CLEYER, Andreas. Specimen medicinae sinicae, sive opuscula medica ad mentem sinensium.
Frankfurt, Johann Peter Zubrodt, 1682
In small 4to; 205x167 mm. Ancient brown marbled full leather binding, gilt decorations on the spine, dentelle on the board edge, marbled flyleaves. Pages [4], 48, 99, [9], 54, 2 blank, 16. Title page printed in red and black with copper-engraved printer's device, several illustrations in the text, 30 full-page engraved plates outside the text. 19th-century ex libris ‘Brion, doctoris medici’ and ex libris ‘André Dernier’ glued to the inside cover. Slight defects to the binding and browning on several pages; good copy.
First edition of the first illustrated work on Chinese medicine published in Europe. The curious illustrations, taken from a Chinese source, probably the Lei ching by Chang Chieh-Pin (1624), include several anatomical engravings of organs, with indications of acupuncture points.
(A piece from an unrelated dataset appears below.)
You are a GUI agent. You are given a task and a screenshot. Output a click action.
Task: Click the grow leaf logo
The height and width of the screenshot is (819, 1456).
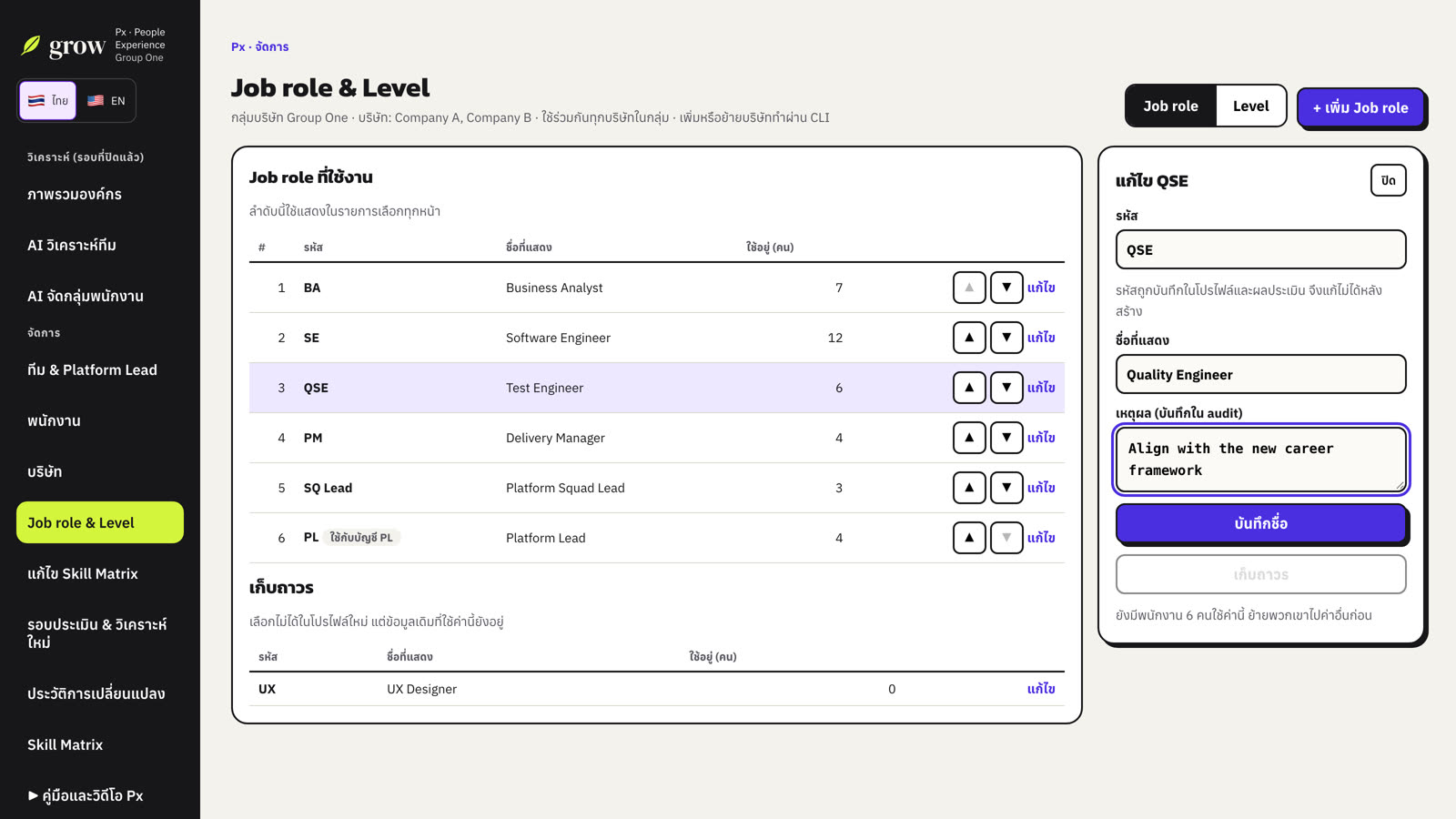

Norman: “the first acupuncture diagrams published in the West.” Lowendahl: “… 30 engraved copies of Chinese medical illustrations … Title printed in red and black with engraved vignette, 72 small woodcuts in text representing Chinese symbols for the pulse, 36 small woodcuts representing diseases of the tongue, one full-page woodcuts of the hands, two large cuts of diagrams representing the circulation of the blood, and eight tables (on nine pages) showing the variations of the pulse.”
Edited by Andreas Cleyer, a physician employed by the East India Company, the texts, drawn from various Chinese medical treatises, including Wang Shu-Ho's Mo Ching (ca. 280 BC), were translated by the Polish Jesuit Michael Boym. They primarily deal with theories relating to the pulse, and the close connection with acupuncture is extensively discussed. One chapter provides remedies for various types of pulse disorders, while another on materia medica lists and describes 289 plants, with phonetic transcriptions of their Chinese names and their Latin names where the plants have been identified. The final section contains 36 descriptions of various pathological symptoms, such as the appearance of the tongue, illustrated by woodcuts of tongues with captions. Cleyer, greatly influenced by Chinese theories, was the first European physician to advocate the practice of regular observation of the pulse.
Choulant-Frank, pp. 362-369; Cordier Sinica II, 1470-71; Garrison-Morton 6492; Lust 1183; Morrison II, 438; NLM/Krivatsy 1734-35; Norman 489; Pfister pp. 274-75; Waller 9107; Wellcome II, p. 359; Lowendahl 2008, I, pp. 88-89.
See B. Szczesniak, John Floyer and Chinese Medicine in Osiris, Vol. 11 1954, pp. 127-156.